È anche entrata, letteralmente, nella gabbia dei leoni e delle tigri. Come domatrice.

"Sì: anche questo lo devo in parte a mio padre. Adorava il circo, ha imparato lì a girare le scene più pericolose senza stuntman. E quando è morto, ho sentito il bisogno di andare nei circhi. Ho frequentato un ragazzo domatore, e sono entrata in gabbia, ho domato tigri e leoni. Ho rischiato di morire, e ho capito che la cosa più importante è entrare in sintonia con gli animali".

Il cinema, in quel momento, sembrava lontano da lei. Perché, secondo lei, per tanti anni non l’hanno cercata?

"La mia faccia non è rassicurante. Mi hanno esclusa per la mia faccia: potevo, forse, fare una trans. Ma non altro, secondo loro. E intanto, io ho conosciuto la vita – dopo aver conosciuto il privilegio – anche nei piani più bassi: le borgate, le persone in difficoltà. Ho diretto un documentario su mio padre, ho interpretato i reality e non me ne vergogno, perché mi hanno portato un guadagno senza sforzo: dovevo essere semplicemente me stessa, e io non ho problemi a essere me stessa".

Ha come amica del cuore Asia Argento, con cui aveva iniziato Pechino Express. Che cosa vi lega?

"È come una sorella: non potrei paragonarla a nessun’altra. Da ragazzine eravamo inseparabili, leggevamo poesie di Hermann Hesse. Altro che sesso, droga e rock&roll, come hanno detto e scritto. Giravamo filmini in Super8, e sognavamo insieme".

Un’altra sua amica è Monica Bellucci.

"Meravigliosa: tempo fa mi ha mandato un messaggio che mi ha commossa: “Tu come Clint Eastwood, vivrai una seconda parte della tua carriera più splendida della prima“. E da allora, Monica mi chiama Clint.
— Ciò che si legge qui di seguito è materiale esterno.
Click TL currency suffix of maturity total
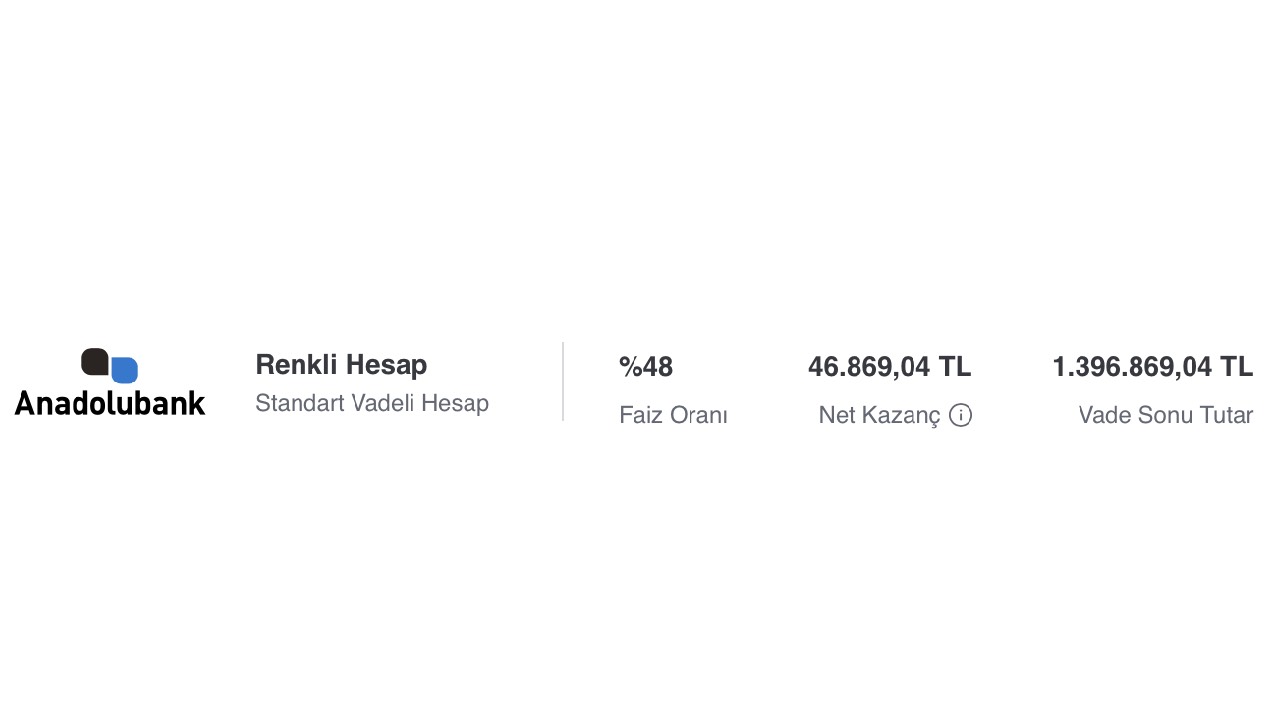 click(1236, 367)
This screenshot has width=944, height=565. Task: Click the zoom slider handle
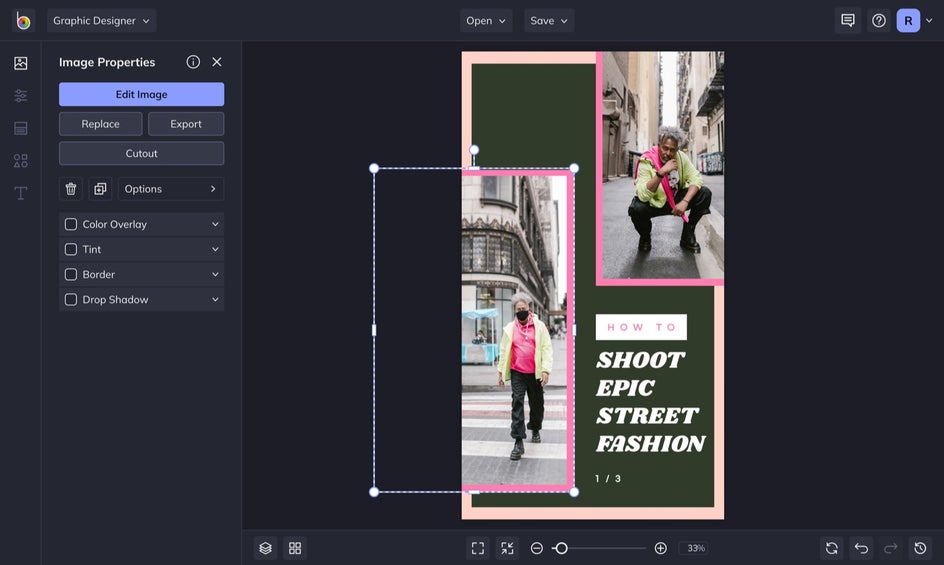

E ogni volta mi viene da ridere".

Suo figlio come ha vissuto il premio?

"È lui che mi ha detto “mamma, secondo me vinci“. E io gli ho detto: sei scemo, ma se vinco te lo dedico! E così ho fatto".

Che cosa si aspetta dai registi e dai produttori italiani?

"Niente. Come mi hanno snobbata prima, lo faranno ancora, per dimostrare che avevano ragione".